About this task – Check each line of the records for "radio"; collect those that have it.

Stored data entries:
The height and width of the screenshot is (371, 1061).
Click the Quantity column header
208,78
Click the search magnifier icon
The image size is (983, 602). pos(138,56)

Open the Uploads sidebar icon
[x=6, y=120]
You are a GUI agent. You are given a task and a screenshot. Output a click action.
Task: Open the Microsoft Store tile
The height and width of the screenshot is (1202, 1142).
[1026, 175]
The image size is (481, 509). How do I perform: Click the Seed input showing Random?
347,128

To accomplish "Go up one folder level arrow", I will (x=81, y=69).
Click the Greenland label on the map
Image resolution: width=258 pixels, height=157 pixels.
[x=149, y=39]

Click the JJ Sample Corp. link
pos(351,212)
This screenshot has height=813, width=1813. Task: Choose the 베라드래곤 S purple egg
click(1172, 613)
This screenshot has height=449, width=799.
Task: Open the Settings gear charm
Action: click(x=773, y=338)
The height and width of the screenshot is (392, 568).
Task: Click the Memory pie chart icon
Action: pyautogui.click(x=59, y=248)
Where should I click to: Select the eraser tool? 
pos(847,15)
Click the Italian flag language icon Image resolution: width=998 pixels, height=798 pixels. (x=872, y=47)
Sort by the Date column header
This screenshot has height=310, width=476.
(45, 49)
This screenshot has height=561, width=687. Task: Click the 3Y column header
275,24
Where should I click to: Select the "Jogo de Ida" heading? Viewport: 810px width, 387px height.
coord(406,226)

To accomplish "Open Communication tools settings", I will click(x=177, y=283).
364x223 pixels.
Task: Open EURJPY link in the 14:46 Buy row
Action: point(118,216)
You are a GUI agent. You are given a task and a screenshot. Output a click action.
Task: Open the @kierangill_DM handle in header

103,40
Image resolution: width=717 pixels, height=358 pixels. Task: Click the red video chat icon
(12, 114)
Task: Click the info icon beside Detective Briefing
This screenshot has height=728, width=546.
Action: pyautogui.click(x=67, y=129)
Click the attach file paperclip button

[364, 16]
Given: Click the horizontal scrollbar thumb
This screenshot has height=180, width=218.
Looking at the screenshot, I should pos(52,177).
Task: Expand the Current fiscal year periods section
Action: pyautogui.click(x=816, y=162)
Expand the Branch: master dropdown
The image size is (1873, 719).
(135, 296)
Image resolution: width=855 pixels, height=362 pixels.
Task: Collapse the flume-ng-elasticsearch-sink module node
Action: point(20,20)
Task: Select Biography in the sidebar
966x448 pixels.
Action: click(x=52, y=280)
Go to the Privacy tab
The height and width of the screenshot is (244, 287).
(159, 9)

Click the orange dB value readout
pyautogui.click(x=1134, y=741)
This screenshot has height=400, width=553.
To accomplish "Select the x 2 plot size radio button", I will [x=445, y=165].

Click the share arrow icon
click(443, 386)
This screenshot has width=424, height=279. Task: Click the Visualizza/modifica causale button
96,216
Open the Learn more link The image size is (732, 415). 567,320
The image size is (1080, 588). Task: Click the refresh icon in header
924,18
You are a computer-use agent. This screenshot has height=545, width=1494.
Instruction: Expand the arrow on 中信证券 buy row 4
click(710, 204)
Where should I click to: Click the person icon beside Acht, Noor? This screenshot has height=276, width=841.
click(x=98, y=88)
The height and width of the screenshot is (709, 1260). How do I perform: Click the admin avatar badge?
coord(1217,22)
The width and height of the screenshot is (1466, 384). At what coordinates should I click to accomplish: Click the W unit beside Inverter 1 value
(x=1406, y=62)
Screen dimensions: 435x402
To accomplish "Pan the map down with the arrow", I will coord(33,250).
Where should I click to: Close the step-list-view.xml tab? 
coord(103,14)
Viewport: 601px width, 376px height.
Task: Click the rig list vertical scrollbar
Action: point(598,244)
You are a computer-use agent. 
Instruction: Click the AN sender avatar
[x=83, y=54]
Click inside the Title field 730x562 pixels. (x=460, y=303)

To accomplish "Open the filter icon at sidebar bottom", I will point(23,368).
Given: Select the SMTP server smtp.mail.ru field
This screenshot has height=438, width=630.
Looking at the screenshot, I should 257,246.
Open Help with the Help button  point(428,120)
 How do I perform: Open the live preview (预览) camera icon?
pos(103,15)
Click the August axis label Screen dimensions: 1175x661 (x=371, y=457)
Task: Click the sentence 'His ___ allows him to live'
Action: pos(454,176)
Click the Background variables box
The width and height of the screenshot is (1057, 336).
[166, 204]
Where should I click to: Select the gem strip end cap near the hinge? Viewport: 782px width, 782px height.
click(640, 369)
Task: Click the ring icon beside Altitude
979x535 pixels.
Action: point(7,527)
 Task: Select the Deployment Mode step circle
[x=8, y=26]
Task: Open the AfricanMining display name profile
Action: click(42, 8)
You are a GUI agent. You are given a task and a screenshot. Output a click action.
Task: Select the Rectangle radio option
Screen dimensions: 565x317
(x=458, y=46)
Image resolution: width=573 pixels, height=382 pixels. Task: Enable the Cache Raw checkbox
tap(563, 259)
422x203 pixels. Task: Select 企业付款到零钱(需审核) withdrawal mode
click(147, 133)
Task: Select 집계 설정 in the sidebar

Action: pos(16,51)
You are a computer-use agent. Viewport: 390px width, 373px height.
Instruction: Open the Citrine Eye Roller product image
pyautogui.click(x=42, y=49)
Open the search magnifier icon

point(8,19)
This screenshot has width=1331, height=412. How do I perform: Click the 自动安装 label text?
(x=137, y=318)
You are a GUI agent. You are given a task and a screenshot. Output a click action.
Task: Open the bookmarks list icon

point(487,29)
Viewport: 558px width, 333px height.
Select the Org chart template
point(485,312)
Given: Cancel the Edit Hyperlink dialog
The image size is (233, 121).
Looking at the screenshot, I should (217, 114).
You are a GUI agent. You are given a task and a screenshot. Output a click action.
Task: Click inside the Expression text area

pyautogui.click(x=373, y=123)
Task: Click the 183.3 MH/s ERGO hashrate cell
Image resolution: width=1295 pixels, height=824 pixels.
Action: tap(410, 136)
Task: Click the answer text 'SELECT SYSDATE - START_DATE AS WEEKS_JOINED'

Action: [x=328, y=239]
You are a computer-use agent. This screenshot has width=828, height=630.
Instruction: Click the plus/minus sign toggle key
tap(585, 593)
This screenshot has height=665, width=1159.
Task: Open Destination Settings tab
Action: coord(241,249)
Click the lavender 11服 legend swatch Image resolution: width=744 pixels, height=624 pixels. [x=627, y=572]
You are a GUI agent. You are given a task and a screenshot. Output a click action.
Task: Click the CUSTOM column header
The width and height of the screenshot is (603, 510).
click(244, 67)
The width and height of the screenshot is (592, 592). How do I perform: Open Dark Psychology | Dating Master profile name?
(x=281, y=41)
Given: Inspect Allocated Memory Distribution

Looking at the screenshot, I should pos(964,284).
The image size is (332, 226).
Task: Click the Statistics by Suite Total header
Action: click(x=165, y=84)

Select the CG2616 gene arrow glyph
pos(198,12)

Task solution –
To accomplish "Select the x 2 plot size radio button", I will [x=445, y=165].
Task: Select the Rectangle radio option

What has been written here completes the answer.